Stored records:
-- Opening Marker --

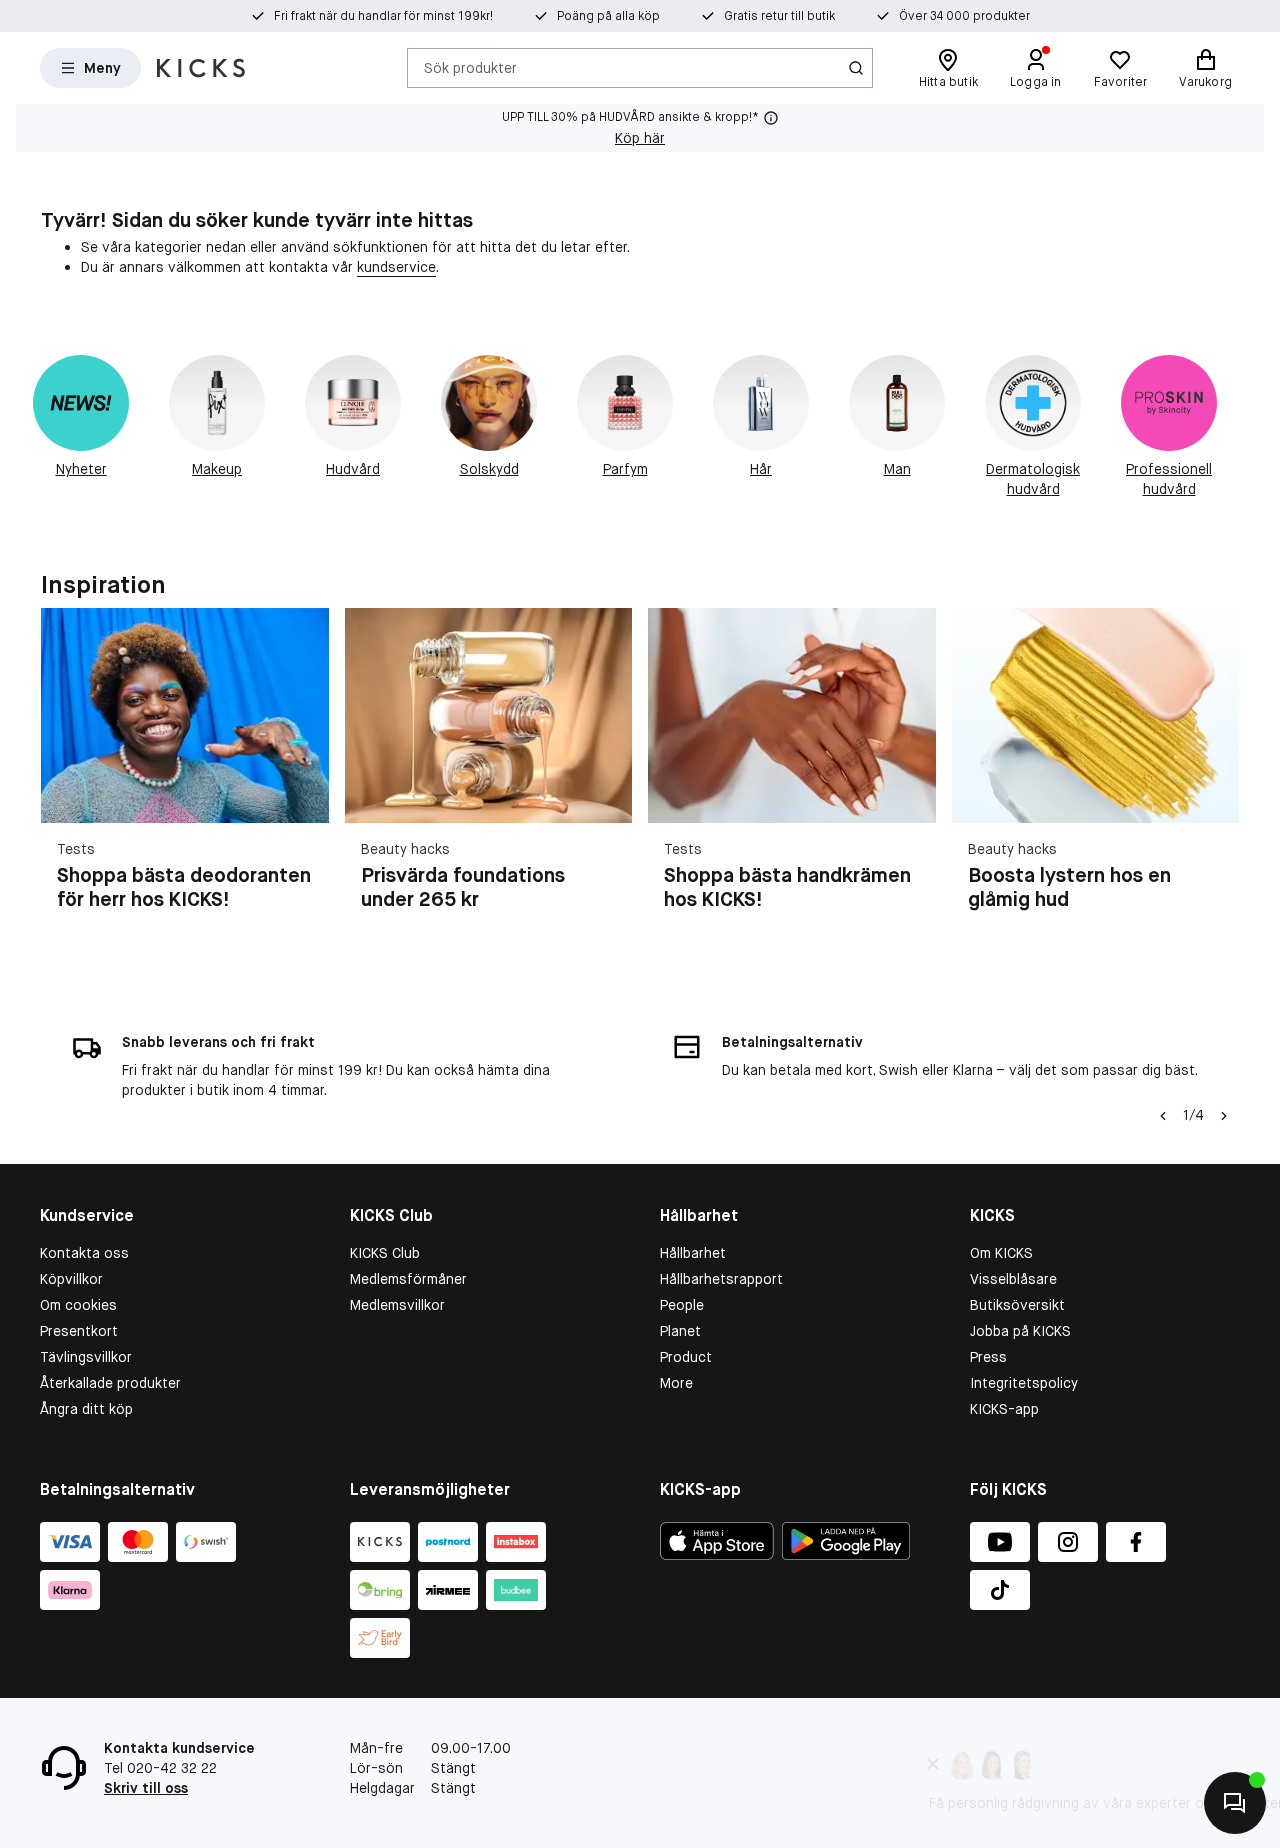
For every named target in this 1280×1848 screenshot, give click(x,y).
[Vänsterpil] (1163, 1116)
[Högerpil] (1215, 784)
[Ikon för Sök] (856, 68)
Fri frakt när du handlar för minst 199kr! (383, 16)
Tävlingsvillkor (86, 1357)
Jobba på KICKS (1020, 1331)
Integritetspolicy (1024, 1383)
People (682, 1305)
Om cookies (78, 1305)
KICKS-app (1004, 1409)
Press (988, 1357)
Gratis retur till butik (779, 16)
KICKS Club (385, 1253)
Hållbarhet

-- Closing Marker --

What you should do
Please write out the lines that run from the one with "[Högerpil] (1215, 784)" to the end of the records, both included, exactly as they appear.

Exercise answer
[Högerpil] (1215, 784)
[Ikon för Sök] (856, 68)
Fri frakt när du handlar för minst 199kr! (383, 16)
Tävlingsvillkor (86, 1357)
Jobba på KICKS (1020, 1331)
Integritetspolicy (1024, 1383)
People (682, 1305)
Om cookies (78, 1305)
KICKS-app (1004, 1409)
Press (988, 1357)
Gratis retur till butik (779, 16)
KICKS Club (385, 1253)
Hållbarhet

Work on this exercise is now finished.